(Problem to work on)
With the pictures left out, return exactly the lines from the one containing "Image resolution: width=795" through the end of the listing below.

■ ■ ■ ■

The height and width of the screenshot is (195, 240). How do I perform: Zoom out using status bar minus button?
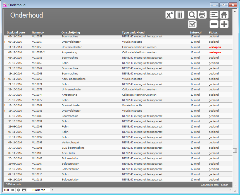click(x=13, y=190)
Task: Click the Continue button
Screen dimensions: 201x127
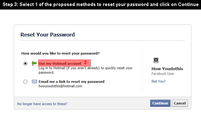Action: (160, 103)
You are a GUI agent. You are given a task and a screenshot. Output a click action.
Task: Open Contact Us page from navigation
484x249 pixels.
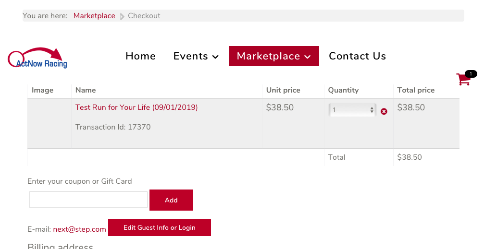pyautogui.click(x=357, y=56)
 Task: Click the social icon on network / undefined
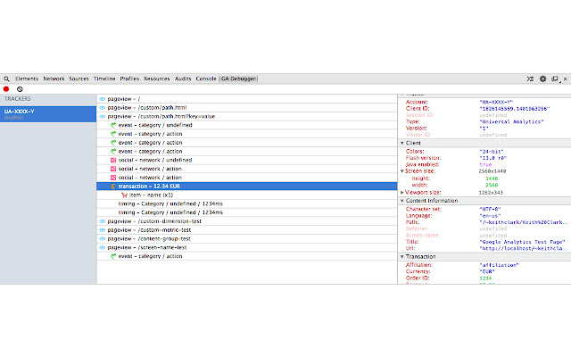pos(112,160)
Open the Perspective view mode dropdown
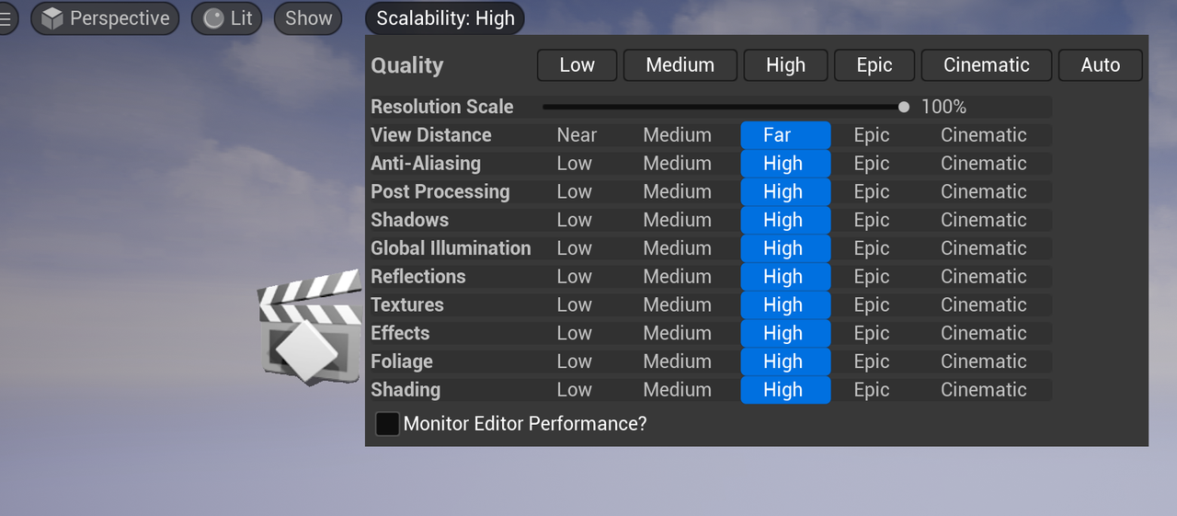 105,18
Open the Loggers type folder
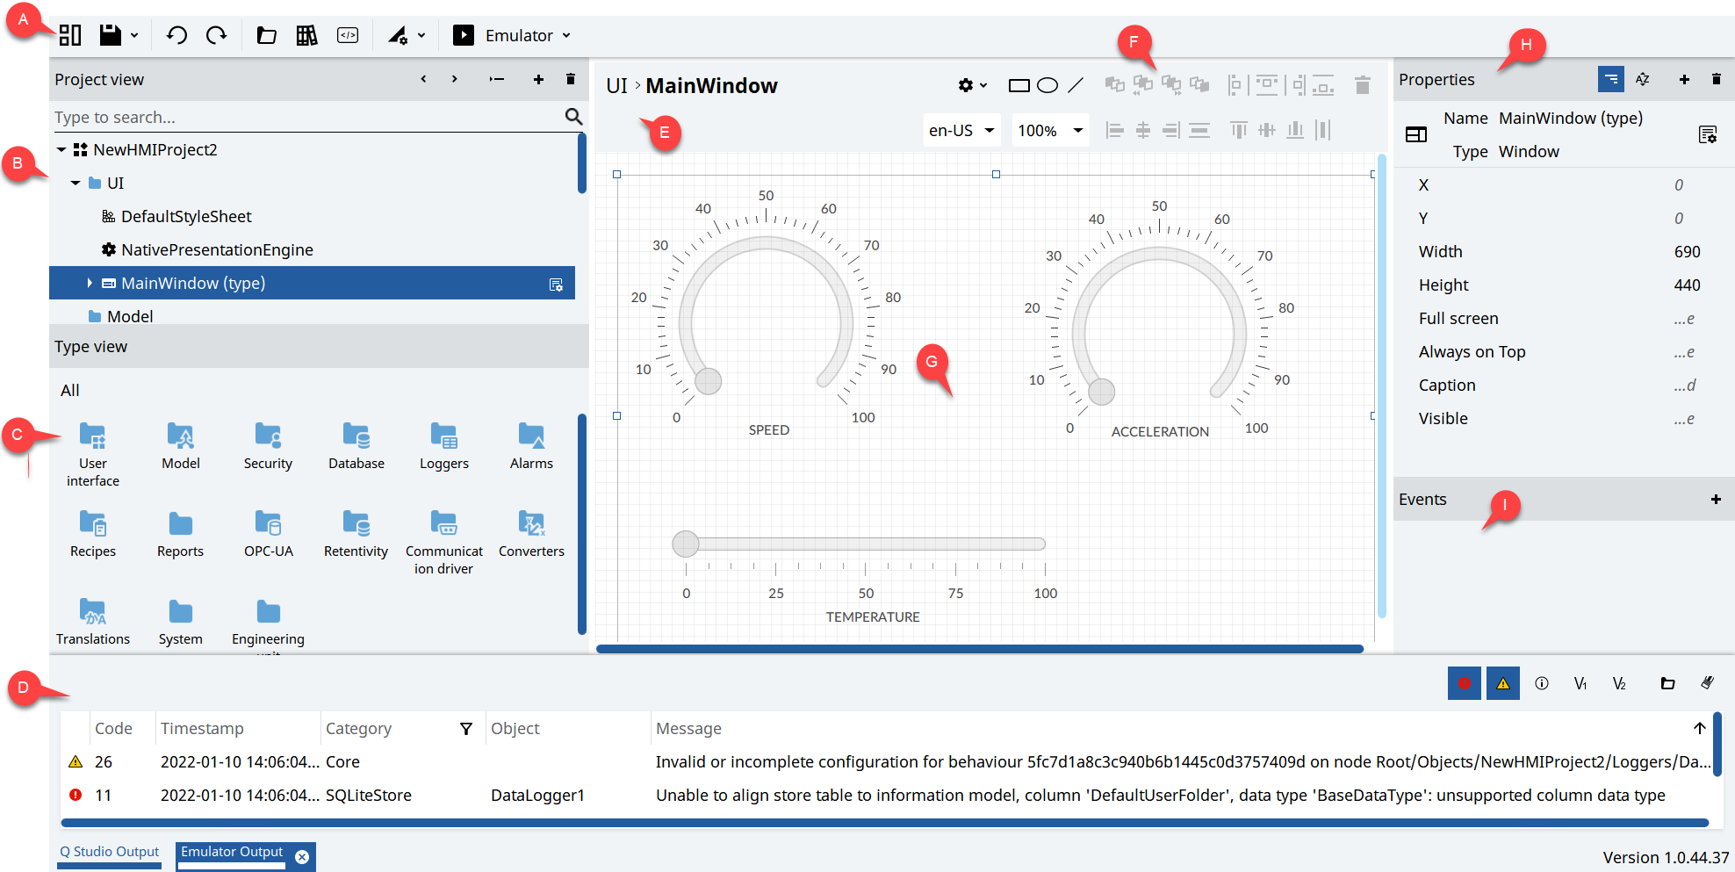 click(x=443, y=446)
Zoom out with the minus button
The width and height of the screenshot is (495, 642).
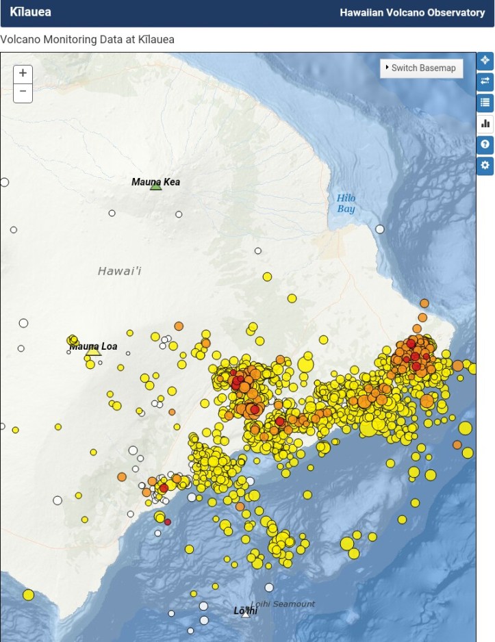(x=23, y=92)

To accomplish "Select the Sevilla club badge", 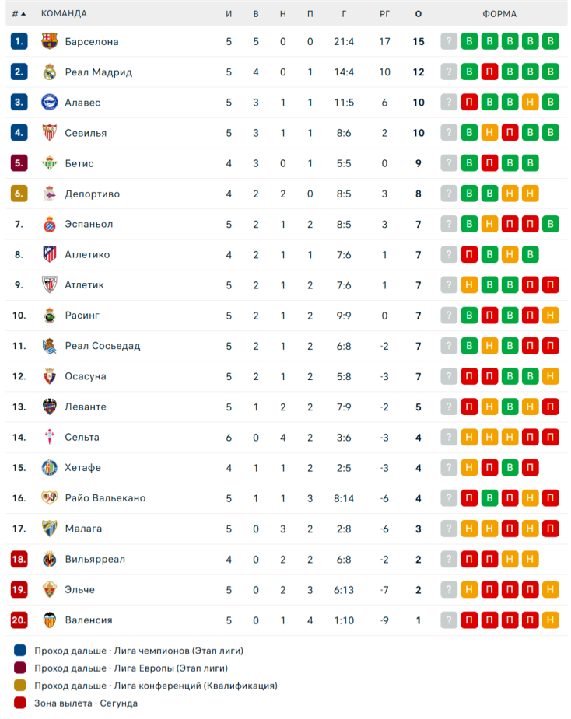I will [x=50, y=132].
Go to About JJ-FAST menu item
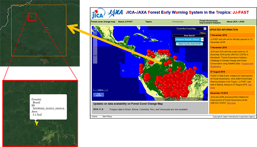The height and width of the screenshot is (147, 257). click(125, 22)
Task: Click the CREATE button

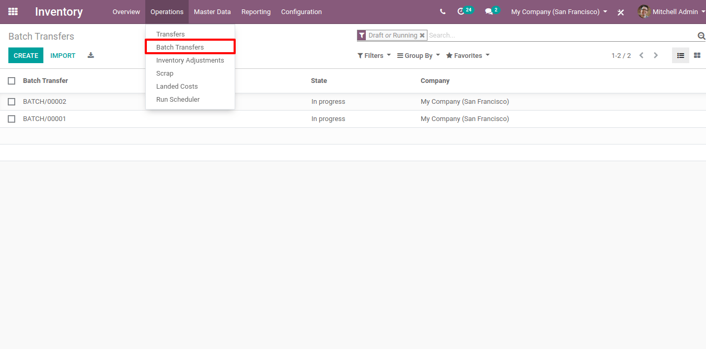Action: (26, 55)
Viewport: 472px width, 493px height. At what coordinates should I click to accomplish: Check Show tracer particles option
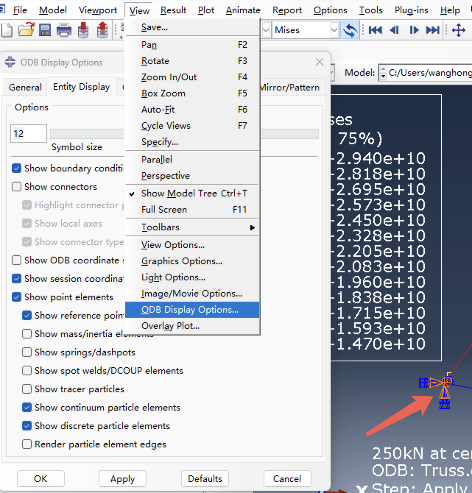(x=27, y=389)
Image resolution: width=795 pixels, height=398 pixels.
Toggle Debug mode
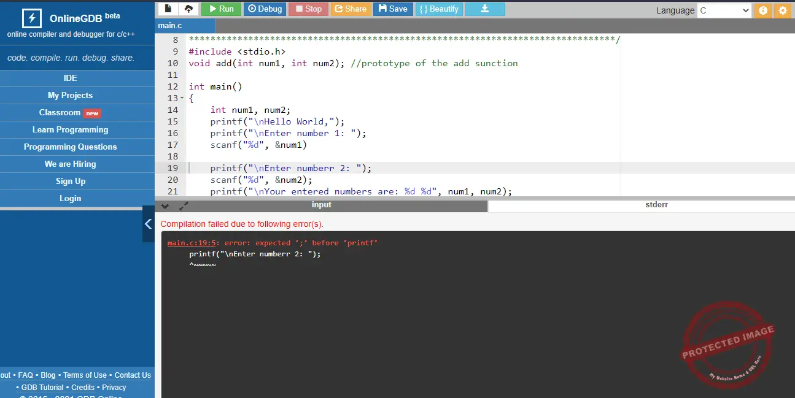tap(265, 9)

■ ■ ■ ■

(Your response)
Image resolution: width=795 pixels, height=398 pixels.
Toggle Debug mode
tap(265, 9)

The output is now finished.